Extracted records
■ ■ ■ ■
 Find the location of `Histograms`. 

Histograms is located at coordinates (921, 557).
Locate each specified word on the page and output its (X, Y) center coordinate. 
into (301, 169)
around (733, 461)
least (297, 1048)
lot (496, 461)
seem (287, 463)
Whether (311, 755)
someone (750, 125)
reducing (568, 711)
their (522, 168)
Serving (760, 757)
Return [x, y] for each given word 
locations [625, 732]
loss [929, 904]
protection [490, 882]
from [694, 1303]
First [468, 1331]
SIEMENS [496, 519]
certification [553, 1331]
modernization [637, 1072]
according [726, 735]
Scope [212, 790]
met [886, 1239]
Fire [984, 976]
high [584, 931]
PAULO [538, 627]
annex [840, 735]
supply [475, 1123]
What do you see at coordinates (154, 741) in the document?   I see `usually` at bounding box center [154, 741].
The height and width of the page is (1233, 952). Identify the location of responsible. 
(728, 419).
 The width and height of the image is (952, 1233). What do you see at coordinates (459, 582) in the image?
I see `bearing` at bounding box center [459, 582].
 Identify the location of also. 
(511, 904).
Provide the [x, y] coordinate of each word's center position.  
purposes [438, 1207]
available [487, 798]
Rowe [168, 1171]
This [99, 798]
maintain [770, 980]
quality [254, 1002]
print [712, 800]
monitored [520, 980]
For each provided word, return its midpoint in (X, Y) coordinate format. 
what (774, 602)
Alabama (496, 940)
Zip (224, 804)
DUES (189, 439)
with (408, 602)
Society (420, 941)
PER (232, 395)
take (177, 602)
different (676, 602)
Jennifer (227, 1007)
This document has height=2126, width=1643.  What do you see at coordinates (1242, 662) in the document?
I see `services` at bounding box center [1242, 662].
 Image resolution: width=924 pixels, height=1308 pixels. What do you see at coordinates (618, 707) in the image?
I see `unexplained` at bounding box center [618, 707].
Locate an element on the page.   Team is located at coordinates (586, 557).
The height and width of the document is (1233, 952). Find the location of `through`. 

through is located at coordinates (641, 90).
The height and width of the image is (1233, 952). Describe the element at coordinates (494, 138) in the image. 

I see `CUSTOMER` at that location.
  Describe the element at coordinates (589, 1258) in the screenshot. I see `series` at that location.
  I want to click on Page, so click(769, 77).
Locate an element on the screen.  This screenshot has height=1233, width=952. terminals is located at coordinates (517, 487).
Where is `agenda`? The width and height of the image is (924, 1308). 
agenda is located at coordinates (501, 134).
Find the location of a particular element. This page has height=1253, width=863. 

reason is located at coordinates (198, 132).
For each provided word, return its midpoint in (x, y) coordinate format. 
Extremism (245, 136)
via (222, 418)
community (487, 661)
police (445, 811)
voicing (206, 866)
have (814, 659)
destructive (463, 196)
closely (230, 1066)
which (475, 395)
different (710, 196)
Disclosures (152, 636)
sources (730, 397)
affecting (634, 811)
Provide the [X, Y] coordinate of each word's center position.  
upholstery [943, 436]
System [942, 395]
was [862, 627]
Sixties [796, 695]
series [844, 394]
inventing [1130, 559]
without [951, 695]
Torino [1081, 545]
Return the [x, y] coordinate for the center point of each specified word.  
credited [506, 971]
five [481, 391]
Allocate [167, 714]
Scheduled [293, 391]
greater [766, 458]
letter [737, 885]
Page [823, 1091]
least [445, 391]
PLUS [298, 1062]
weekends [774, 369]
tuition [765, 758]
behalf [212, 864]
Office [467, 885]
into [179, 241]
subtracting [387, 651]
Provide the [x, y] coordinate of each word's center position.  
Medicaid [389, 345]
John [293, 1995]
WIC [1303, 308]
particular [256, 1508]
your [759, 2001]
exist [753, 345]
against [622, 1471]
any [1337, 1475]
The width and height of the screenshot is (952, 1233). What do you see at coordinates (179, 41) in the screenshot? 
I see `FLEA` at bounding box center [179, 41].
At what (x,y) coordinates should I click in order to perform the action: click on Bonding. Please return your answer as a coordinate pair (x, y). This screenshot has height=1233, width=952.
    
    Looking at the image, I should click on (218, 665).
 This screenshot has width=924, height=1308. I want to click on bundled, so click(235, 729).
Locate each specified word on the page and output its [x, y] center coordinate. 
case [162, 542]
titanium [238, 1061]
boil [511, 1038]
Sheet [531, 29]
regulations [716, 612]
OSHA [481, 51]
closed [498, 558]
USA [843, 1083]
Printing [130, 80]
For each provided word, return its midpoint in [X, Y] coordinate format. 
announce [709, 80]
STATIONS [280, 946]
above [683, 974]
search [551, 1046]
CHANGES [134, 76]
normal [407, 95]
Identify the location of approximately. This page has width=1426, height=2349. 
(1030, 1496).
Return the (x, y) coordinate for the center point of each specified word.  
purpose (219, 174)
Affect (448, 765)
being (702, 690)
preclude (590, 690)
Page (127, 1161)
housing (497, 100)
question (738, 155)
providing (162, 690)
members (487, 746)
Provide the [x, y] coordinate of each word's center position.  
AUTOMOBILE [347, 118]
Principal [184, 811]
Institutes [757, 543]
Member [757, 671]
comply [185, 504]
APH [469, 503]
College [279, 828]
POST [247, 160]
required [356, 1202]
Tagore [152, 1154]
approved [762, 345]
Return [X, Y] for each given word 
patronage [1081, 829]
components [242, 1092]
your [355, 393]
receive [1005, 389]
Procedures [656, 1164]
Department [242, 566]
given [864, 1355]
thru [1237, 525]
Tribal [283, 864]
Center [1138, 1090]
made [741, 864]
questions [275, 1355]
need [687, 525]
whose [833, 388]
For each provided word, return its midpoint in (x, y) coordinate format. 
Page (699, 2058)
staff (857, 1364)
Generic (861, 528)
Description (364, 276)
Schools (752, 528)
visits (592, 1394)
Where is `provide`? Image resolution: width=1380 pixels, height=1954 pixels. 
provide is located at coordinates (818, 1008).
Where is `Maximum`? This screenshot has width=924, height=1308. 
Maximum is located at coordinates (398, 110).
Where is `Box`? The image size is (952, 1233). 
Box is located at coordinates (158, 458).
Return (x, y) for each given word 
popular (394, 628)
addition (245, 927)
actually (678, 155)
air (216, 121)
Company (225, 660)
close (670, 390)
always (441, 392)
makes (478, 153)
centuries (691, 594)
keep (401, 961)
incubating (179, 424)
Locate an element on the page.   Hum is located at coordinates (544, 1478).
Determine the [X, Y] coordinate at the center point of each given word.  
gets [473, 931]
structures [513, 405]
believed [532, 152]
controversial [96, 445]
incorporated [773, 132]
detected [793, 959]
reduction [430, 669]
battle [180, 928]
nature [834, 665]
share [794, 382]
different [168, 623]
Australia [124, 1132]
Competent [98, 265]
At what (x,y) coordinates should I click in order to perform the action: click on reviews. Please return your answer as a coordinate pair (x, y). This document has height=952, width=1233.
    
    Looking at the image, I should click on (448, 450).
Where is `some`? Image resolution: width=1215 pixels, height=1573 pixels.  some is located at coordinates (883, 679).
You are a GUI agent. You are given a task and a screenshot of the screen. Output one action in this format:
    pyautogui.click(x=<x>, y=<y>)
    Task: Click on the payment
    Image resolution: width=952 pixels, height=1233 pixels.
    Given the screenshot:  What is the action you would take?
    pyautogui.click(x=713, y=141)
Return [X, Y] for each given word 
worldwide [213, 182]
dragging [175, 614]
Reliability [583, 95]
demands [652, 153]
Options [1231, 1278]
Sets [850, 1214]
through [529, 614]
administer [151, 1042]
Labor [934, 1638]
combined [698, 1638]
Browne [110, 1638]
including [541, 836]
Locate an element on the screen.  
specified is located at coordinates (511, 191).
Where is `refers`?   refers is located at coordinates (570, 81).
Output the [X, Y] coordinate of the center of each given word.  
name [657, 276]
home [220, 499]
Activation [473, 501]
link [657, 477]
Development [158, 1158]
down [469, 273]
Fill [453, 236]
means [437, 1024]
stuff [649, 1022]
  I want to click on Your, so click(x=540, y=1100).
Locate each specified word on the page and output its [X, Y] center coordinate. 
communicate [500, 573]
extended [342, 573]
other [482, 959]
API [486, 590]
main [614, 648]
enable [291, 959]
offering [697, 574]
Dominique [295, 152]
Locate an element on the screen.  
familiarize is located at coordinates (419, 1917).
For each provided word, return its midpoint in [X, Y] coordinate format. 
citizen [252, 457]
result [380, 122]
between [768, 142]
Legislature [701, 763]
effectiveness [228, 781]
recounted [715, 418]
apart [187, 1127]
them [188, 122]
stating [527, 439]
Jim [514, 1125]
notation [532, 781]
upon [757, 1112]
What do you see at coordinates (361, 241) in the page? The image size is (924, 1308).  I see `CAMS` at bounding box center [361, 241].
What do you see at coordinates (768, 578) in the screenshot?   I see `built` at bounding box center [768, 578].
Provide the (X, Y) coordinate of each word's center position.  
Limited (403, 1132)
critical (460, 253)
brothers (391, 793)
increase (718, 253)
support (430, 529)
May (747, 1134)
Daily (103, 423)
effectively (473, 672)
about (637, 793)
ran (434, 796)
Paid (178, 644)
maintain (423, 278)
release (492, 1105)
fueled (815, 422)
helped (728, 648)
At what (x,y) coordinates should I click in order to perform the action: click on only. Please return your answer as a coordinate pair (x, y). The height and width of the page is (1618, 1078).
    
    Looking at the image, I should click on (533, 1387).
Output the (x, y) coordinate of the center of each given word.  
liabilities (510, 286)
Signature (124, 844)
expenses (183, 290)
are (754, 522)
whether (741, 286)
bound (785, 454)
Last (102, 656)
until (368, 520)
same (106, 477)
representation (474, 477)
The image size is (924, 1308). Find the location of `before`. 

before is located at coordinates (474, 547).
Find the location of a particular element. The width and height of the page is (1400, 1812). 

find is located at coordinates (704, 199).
■ ■ ■ ■
**Set task**
Reproduce, word for word, the lines of the records from the one containing "Company (225, 660)" through the one containing "coordinates (883, 679).", including both of those lines.

**Output**
Company (225, 660)
close (670, 390)
always (441, 392)
makes (478, 153)
centuries (691, 594)
keep (401, 961)
incubating (179, 424)
Locate an element on the page.   Hum is located at coordinates (544, 1478).
Determine the [X, Y] coordinate at the center point of each given word.  
gets [473, 931]
structures [513, 405]
believed [532, 152]
controversial [96, 445]
incorporated [773, 132]
detected [793, 959]
reduction [430, 669]
battle [180, 928]
nature [834, 665]
share [794, 382]
different [168, 623]
Australia [124, 1132]
Competent [98, 265]
At what (x,y) coordinates should I click in order to perform the action: click on reviews. Please return your answer as a coordinate pair (x, y). This document has height=952, width=1233.
    
    Looking at the image, I should click on (448, 450).
Where is `some`? Image resolution: width=1215 pixels, height=1573 pixels.  some is located at coordinates (883, 679).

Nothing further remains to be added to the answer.